Monday, December 8, 2008

I sort of love Great Ideas.

In your opinion, how has man's view of man changed from the time of the Greeks to the Renaissance? Use specific examples from
Much Ado About Nothing to prove your point.

I may be a bit biased, being female (obviously), but I truly believe that the transformation of “man’s view of man” between the Greek era and the Renaissance is due to the dramatic change in the perception of a woman. Females make up half of the population; I’m almost positive that this has not changed whatsoever throughout the ages as males sort of need women to procreate, but how they are treated and looked upon most definitely has. It makes sense that society’s outlook on life in general would change with the shift in reputation of women—fifty percent is a large piece (half, to be exact). But I digress.

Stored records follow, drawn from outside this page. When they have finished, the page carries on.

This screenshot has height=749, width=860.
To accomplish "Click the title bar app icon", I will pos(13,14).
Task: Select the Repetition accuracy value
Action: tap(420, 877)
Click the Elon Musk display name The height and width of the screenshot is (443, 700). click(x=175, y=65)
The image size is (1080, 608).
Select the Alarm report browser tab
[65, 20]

Somewhere in two thousand years or so, women became significantly more independent, probably because society allowed them to through acceptance. With this, for the female population, came literacy, intelligence (to be developed into cleverness and wit), and an altogether higher value (in that they were valued more as human beings, not that they were analogous to an item to be bought for a high price). We observe this greatly in women in Much Ado About Nothing. Beatrice definitely fits this generalization with her witty remarks to Benedick, such as when she rather bluntly states her independence: “You don’t have to; I do it of my own free will” (Act 4, Scene 1), or, “A dear happiness to women: they would else have been troubled with a pernicious suitor. I thank God and my cold blood, I am of your humour for that: I had rather hear my dog bark at a crow than a man swear he loves me” (film). Obviously, too, the male population has grown to accept this in their women, for in Greek times, Beatrice would have been immediately dismissed, literally or figuratively, and perhaps exiled, but here, Benedick falls in love with her because of her wit and teasing: “Thou and I are too wise to woo peaceably.”

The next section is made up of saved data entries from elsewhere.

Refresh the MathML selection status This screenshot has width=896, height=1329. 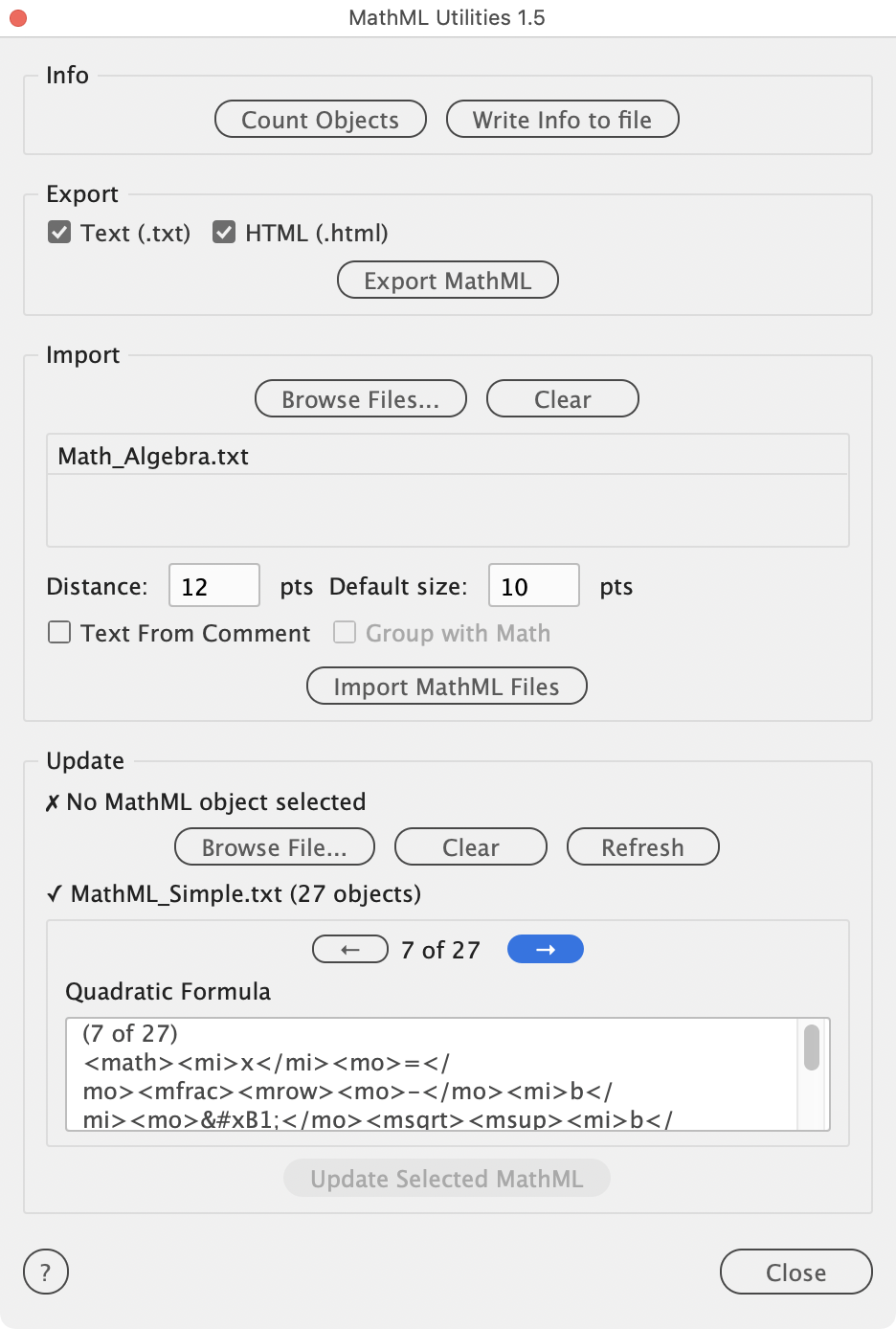coord(643,847)
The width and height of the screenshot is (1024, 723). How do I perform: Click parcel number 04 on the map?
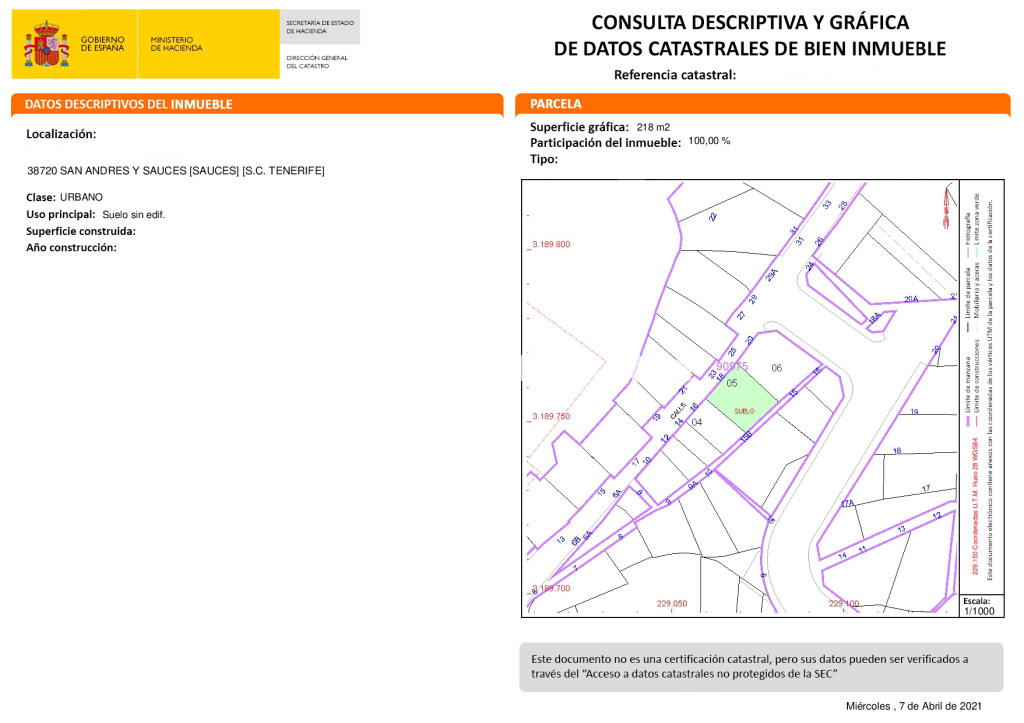click(697, 422)
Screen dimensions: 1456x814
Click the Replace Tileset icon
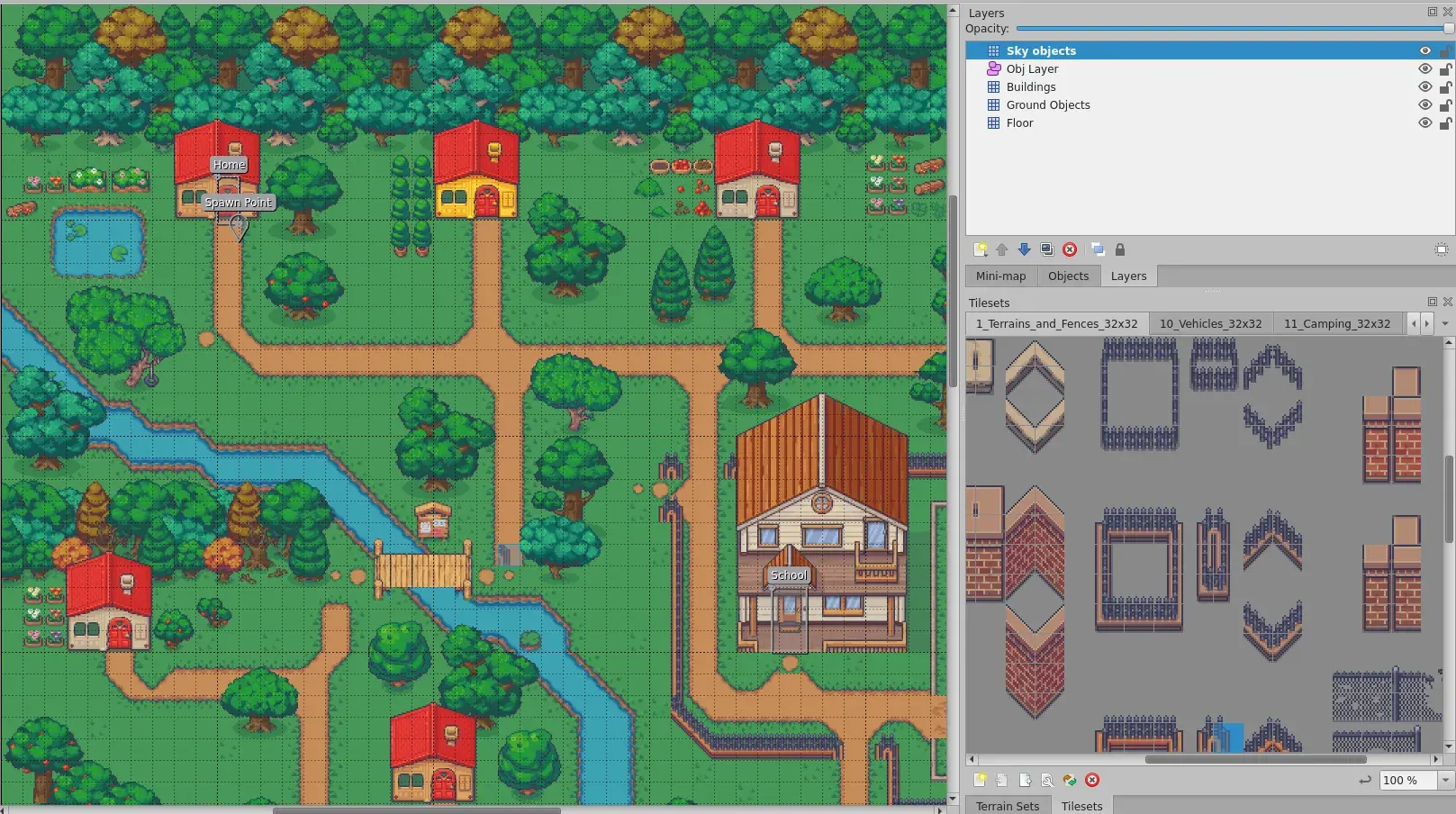coord(1069,780)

This ties into the transformation of language throughout the centuries in question. By the time of the Renaissance, language has somehow acquired the characteristics of wit and intelligence as well as poetic romanticism (Beatrice, again: “You have stayed me in a happy hour, I was about to protest I loved you… I love you with so much of my heart, that none is left to protest.”), a great change from the heroic, almost war-like language of the Greek society (though my sampling of Greek literature is perhaps inaccurate because it was not in its original form).

A transformation also occurs within the religions. Roman Catholicism, in comparison to Greek religion, encourages the betterment of oneself (reconciliation, salvation, atonement for sins) which in turn betters the community, whereas the Greeks in a sense skip a step and focus on the community directly (hospitality) while putting self second. We witness this a bit in Much Ado About Nothing, when Benedick and Claudio pursue their own dreams (Beatrice and Hero, respectively), rather than strive to help others first, truly causing much ado about nothing.

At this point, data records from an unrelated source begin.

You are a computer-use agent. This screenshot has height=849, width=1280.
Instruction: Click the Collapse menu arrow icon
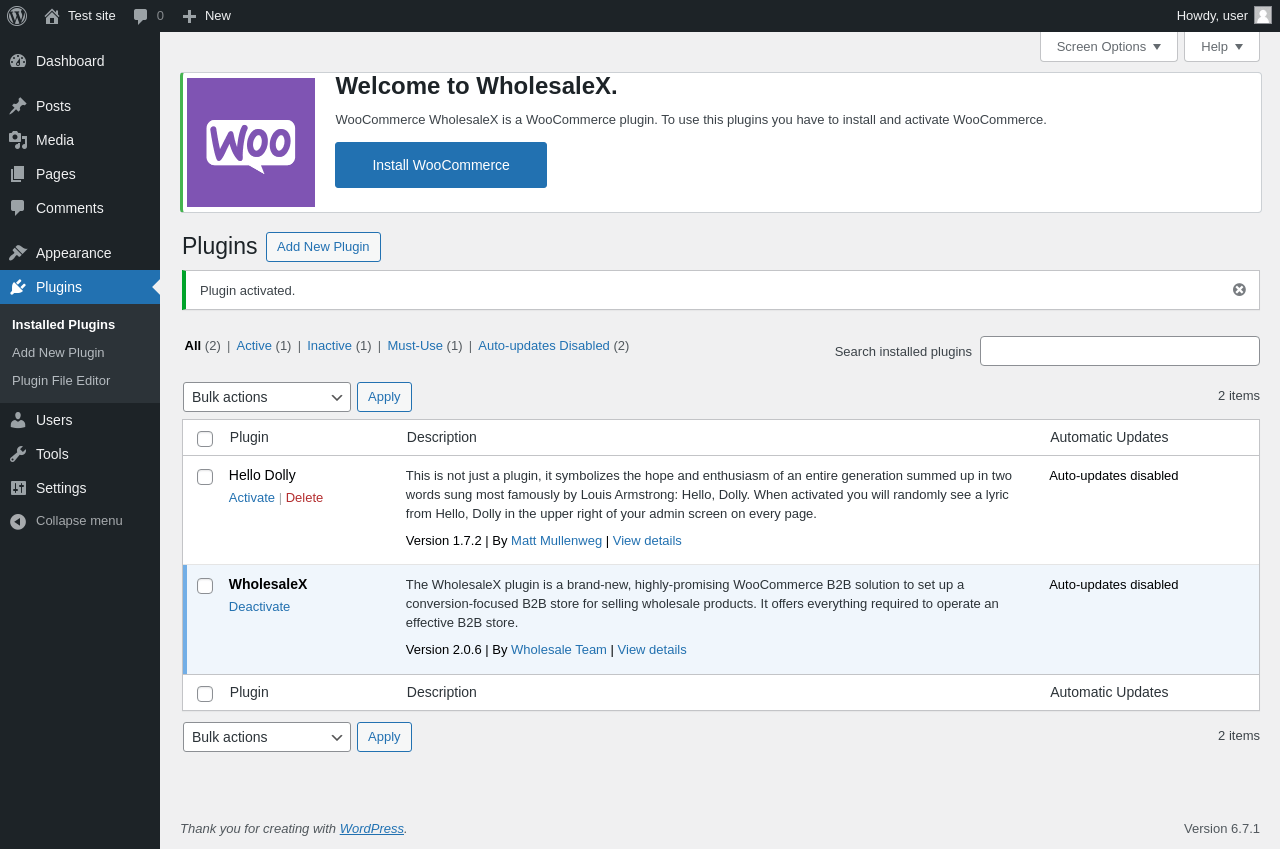coord(18,521)
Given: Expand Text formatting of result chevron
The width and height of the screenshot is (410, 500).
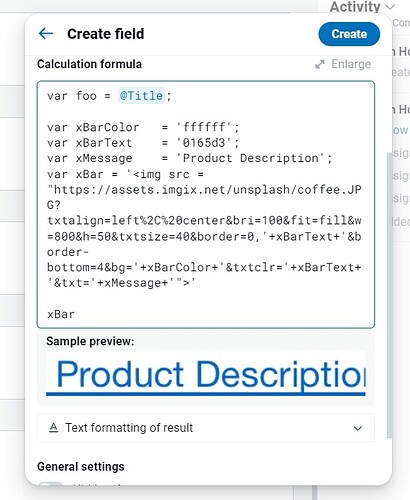Looking at the screenshot, I should click(x=358, y=428).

Between Ancient Greece and early Renaissance Europe, I have noticed two general trends: the shifts from simplicity to extravagance and from for-the-good-of-the-community mindset and morals to those of more self-centered roots. It’s not unfathomable that women would be the driving force behind these. Observe, the female population of any high school in April in preparation for prom: “I want this $400 dress instead of that $300 dress.” Women like extravagance. Women like to get what they want. As the influence of women changes, society changes. We’re kind of a big deal.